Jonathan Ive und Tim Cook bei der Vorstellung des iPhone XR.
Jonathan Ive und Tim Cook bei der Vorstellung des iPhone XR.
Foto: Apple

Nach fast 30 Jahren als Gestalter bei AppleApple – zuletzt als Cheif Design Officer (CDO) – nimmt Jonathan "Jony" Ive bis Ende dieses seinen Hut und gründet ein eigenes Unternehmen, das auch Apple als Kunden haben wird – wir berichteten. Alles zu Apple auf CIO.de

Ive, dessen erster großer Wurf der "transluzente" iMac und deshalb dem gerade erst zu Apple zurück gekehrten Steve Jobs besonders in Auge fiel, war für eine Reihe von Produkten verantwortlich. Für den "Schreibtischlampen"-iMac G4, bei dem er auf Wunsch des Chefs jede Komponente sich selbst treu sein ließ. Für den iPod, der die Idee des Reinweiß des iMac G4 vorwegnahm und zum Kultplayer wurde. Für das iPhone, mit dem Apple das Telefon völlig neu definierte und dessen Design vielfach kopiert wurde.

Aber auch für die Software, die auf iPhone, iPad und Mac heutzutage läuft, respektive für ihr "flaches" Aussehen, nachdem der andere Jobs-Protegé Scott Forstall, Anhänger des Skeuomorphismus, das Unternehmen verlassen hatte. Und nicht zuletzt auch für den erst kürzlich bezogenen Apple Park, den er noch in zu Jobs' Lebzeiten entworfen hatte, und für die Umgestaltung der Apple Stores, für die nicht nur die im Frühjahr bei Apple ausgeschiedene Angela Ahrendts stand.

Ives Abgang ist beileibe nicht der erste aus der Designabteilung, zuletzt war er selbst auch immer mehr in den Hintergrund getreten, sein charmanter britischer Akzent und die kräftige tiefe Stimme nicht mehr in Promovideos zu neuen Produkten zu hören. Rumort es bei Apple hinter den Kulissen? Die Jobs-Ära scheint mit dem Abgang seines wichtigsten Ziehsohnes nun endgültig vorbei zu sein.

Niemals geht man so ganz

Wenn sich Arbeitgeber und Arbeitnehmer angeblich "im gegenseitigen Einvernehmen" trennen, kann man davon ausgehen, dass da jemand gefeuert wurde und eine Abfindung kassiert hatte. So, wie sich die Ankündigungen Apples und Ives aber lesen, scheiden die beiden Parteien in der Tat im gegenseitigen Einvernehmen, keine dürren Worte, sonder Lobeshymnen begleiten den Abschied. Niemals geht man so ganz: Jony Ive will Apple treu bleiben und zum Kunden seines neuen Unternehmens machen.

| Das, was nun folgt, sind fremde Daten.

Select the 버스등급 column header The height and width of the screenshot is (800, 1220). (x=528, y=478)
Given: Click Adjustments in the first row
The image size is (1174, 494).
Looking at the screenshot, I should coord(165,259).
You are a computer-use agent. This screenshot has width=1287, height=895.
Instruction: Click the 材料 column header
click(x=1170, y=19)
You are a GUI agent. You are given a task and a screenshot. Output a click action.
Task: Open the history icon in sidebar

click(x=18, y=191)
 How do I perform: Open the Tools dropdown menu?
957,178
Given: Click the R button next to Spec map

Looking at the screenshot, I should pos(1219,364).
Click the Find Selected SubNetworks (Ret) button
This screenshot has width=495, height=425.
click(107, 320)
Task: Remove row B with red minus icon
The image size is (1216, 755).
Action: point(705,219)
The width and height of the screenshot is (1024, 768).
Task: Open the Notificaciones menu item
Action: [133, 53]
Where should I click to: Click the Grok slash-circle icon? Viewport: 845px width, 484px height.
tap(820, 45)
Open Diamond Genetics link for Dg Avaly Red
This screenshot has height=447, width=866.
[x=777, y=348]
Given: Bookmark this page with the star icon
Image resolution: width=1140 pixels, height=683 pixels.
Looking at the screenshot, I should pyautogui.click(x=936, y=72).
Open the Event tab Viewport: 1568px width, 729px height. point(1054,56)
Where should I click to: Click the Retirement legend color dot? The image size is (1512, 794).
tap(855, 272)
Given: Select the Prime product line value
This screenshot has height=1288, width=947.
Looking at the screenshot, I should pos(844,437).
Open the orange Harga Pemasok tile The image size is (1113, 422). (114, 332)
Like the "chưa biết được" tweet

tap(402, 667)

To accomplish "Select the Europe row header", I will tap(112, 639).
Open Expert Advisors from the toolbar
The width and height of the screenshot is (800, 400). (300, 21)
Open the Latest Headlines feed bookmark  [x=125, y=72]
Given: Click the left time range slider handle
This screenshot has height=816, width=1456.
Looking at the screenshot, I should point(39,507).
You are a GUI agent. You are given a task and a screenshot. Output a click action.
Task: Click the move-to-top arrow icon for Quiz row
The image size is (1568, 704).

Für Apple bedeutet das nicht den Rückschritt in die Anfänge, als Hartmut Esslinger mit seinem Unternehmen Frog Design im Auftrag Apples etwa den Mac gestaltete – die von Ive geleitete Abteilung bleibt bestehen. Vor allem aber die DNA des Unternehmens, das schon lange vor Ive auf Schönheit und Einfachheit der Gestaltung großen Wert legte und das auch noch lange nach Ive wird.

Aber selbst wenn Ives Abschied einen Bruch bedeuten sollte, erst in zwei, drei oder fünf Jahren wird man davon etwas merken, noch lange wird Apple Produkte veröffentlichen, an denen Ive gestalterisch mitgewirkt hat.

Zeit für neue Inspirationen und Ideen

Womöglich sind beide Parteien ja übereingekommen, dass es Zeit für neue Inspirationen und Ideen wird. Ive wird bei der Arbeit für andere Kunden als Apple Erfahrungen und Inspirationen sammeln, die auch einen positiven Einfluss auf Aufträge aus Cupertino haben könnten. Schlecht verdient dürfte Ive bei Apple nicht haben, vor allem die ihm gewährten Aktienoptionen entsprechen hohen Millionenwerten.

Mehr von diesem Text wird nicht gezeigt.